Note: Self-hosted GitLab connectivity requires the Max or Enterprise plan. If you are on a lower plan and need this feature, consider upgrading or contacting the OpenAnalyst sales team for a trial.
Setting Up Access Tokens
For long-running integrations, OpenAnalyst recommends creating a dedicated service account in GitLab rather than using a personal access token tied to an individual user. This prevents the integration from breaking if the individual's account is deactivated.
- Create a new GitLab user account for the OpenAnalyst service (for example,
openanalyst-bot). - Add the service account to each project you want to analyze with at least Reporter role access.
- Log in as the service account and create a personal access token with
read_apiscope. - Use this token when configuring the OpenAnalyst integration.

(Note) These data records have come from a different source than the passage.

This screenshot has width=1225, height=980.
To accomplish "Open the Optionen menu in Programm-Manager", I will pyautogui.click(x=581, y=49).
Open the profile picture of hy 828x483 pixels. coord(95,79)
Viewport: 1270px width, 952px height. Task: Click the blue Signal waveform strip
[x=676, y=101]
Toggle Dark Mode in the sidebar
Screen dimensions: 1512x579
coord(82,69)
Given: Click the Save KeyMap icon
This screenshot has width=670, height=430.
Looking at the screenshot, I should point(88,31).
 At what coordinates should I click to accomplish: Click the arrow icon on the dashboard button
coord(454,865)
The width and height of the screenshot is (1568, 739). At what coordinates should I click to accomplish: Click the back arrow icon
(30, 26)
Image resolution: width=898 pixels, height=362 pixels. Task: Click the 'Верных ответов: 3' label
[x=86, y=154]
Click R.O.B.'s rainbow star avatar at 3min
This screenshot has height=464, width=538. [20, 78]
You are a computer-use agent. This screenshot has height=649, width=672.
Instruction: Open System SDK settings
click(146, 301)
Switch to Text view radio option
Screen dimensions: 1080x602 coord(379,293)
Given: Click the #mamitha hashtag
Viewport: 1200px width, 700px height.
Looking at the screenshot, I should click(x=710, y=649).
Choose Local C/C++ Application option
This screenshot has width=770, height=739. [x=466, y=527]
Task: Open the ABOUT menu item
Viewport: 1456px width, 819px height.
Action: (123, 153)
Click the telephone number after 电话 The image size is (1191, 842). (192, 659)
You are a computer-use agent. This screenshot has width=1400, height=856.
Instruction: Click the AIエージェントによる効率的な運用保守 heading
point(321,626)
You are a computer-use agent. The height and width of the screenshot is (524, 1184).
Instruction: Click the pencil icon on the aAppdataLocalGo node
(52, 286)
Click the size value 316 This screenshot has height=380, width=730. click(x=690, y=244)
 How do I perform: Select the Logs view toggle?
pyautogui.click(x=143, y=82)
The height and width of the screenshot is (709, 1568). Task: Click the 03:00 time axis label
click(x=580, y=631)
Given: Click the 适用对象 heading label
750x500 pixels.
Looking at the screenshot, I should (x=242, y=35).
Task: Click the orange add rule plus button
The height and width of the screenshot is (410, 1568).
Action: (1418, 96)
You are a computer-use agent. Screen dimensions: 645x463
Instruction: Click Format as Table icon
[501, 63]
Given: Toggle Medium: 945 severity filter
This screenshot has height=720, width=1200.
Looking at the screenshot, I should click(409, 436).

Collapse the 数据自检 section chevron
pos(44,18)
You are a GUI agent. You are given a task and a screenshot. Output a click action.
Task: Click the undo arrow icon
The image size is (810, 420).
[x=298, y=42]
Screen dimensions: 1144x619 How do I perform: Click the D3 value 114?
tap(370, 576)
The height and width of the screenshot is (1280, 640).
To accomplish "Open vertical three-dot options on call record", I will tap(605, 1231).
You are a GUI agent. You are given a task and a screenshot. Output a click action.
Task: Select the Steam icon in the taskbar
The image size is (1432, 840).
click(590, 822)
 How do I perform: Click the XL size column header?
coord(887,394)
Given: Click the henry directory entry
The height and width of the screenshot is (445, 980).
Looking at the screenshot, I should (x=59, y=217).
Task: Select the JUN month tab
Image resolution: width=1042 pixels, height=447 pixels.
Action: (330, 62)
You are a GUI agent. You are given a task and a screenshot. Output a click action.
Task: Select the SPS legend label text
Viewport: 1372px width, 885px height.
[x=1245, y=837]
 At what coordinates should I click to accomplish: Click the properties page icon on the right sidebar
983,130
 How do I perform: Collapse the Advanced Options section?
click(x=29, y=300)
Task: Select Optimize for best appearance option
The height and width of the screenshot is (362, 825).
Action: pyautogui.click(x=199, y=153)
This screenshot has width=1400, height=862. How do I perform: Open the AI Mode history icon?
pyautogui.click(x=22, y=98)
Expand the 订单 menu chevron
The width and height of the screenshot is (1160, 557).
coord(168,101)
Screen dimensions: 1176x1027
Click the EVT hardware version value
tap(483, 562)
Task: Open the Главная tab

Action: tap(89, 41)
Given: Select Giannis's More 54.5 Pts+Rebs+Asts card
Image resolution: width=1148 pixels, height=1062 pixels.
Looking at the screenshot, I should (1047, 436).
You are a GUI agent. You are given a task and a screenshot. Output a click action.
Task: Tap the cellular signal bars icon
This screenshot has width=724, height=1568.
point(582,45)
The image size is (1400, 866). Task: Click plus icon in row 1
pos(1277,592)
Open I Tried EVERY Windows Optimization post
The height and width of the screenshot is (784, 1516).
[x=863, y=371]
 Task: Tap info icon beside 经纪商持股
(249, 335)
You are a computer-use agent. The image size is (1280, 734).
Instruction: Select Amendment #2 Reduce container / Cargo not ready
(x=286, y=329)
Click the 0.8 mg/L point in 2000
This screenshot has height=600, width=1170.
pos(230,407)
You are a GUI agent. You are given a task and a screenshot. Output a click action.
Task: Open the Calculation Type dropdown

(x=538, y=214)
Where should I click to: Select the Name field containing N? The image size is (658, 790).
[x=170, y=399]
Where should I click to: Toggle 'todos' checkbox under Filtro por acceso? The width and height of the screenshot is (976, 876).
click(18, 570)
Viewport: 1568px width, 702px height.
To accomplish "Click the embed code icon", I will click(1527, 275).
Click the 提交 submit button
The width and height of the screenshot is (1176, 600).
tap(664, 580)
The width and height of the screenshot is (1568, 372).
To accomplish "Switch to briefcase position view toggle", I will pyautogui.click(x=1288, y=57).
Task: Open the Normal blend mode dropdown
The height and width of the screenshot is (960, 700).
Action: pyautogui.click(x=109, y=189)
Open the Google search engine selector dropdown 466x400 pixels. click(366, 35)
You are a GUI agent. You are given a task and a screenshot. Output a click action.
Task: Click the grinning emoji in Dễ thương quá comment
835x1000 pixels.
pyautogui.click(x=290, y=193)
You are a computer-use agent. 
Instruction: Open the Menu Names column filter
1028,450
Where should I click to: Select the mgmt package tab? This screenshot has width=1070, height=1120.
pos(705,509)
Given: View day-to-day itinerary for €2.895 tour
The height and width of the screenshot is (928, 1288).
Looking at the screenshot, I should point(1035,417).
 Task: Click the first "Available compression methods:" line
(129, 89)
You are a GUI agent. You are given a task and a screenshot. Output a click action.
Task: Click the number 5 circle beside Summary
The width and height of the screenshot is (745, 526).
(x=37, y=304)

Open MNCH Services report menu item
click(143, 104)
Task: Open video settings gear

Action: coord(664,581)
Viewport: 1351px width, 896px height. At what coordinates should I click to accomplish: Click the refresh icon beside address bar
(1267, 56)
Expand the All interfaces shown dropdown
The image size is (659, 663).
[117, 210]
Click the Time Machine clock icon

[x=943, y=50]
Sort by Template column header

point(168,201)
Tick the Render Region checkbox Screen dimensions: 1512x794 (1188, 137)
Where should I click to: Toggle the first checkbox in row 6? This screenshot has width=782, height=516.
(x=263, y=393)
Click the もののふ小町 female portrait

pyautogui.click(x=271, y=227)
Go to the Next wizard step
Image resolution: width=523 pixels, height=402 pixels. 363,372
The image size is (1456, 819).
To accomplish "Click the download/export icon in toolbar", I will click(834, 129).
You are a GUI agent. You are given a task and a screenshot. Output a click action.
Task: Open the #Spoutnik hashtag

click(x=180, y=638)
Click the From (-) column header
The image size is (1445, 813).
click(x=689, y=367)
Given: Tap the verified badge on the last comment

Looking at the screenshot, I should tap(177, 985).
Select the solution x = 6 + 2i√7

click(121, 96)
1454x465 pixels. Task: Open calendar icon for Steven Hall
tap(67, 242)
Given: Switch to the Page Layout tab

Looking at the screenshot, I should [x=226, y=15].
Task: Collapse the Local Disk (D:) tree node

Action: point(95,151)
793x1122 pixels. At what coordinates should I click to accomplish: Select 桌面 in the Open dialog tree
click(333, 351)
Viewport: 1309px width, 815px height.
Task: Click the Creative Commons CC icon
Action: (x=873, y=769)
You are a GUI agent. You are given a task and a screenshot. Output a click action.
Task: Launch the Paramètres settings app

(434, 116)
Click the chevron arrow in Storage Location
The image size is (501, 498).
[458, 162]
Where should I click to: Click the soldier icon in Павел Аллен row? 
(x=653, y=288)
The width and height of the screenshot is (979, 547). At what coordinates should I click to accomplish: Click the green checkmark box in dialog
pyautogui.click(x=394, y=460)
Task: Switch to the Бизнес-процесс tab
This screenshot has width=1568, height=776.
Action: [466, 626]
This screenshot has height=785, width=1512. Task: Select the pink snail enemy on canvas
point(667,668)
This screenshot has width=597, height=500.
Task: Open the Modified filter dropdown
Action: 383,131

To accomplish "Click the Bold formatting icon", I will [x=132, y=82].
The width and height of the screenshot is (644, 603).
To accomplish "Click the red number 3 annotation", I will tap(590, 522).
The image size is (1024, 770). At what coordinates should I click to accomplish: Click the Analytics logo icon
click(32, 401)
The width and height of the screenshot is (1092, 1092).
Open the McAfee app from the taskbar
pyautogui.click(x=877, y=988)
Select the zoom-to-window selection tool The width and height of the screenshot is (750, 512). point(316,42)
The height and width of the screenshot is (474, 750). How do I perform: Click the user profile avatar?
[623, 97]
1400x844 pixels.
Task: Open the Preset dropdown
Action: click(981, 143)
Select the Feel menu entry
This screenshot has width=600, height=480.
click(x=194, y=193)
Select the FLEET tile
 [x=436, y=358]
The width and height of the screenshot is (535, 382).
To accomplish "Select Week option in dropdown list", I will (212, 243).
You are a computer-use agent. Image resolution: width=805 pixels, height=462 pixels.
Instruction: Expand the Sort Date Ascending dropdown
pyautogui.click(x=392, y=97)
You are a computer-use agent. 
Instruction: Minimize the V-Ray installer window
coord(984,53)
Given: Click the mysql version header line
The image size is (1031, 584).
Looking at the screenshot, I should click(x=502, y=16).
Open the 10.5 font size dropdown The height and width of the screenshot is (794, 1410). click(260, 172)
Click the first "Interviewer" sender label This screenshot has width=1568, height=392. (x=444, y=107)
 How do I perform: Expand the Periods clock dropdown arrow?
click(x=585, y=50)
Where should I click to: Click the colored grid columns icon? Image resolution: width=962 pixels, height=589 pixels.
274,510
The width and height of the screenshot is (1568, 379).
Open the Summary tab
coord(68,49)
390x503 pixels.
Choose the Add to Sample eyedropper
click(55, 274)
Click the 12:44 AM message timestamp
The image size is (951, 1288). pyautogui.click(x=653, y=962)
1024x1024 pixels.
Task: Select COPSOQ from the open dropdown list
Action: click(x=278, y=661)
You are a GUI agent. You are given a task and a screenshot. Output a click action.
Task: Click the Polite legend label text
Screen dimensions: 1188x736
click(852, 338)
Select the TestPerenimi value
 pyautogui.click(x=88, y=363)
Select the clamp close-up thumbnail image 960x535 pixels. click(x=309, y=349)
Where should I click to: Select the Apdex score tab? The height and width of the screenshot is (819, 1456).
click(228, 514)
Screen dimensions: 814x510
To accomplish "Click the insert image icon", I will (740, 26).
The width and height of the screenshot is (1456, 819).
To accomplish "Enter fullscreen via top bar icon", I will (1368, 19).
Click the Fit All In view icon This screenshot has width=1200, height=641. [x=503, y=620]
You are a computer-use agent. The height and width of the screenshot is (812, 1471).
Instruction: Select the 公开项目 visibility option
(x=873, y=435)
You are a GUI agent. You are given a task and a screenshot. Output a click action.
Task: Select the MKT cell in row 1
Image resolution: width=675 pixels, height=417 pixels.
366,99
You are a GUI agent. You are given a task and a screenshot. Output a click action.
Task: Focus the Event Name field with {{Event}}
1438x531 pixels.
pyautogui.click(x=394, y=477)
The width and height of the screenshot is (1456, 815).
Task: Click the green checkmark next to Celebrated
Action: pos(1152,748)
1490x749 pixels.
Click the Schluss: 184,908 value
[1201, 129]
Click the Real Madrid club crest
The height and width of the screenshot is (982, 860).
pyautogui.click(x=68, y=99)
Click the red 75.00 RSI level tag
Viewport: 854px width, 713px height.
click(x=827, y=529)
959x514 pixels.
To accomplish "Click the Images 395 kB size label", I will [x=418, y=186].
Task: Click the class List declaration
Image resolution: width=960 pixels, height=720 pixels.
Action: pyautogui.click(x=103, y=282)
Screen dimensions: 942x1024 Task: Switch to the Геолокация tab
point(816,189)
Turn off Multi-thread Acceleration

Alternatively, if your GitLab instance supports group access tokens (GitLab 15.7+), you can create a group access token scoped to an entire group rather than managing project-level access individually:
# GitLab API: Create group access token
curl -X POST "https://gitlab.yourcompany.com/api/v4/groups/YOUR_GROUP_ID/access_tokens" \
-H "PRIVATE-TOKEN: your_admin_token" \
-H "Content-Type: application/json" \
-d '{
"name": "OpenAnalyst Integration",
"scopes": ["read_api", "read_repository"],
"access_level": 20,
"expires_at": "2026-12-31"
}'Tip: Set a token expiry date and schedule a calendar reminder to rotate it before it expires. An expired token will cause the integration to stop syncing, which will leave your dashboards with stale data.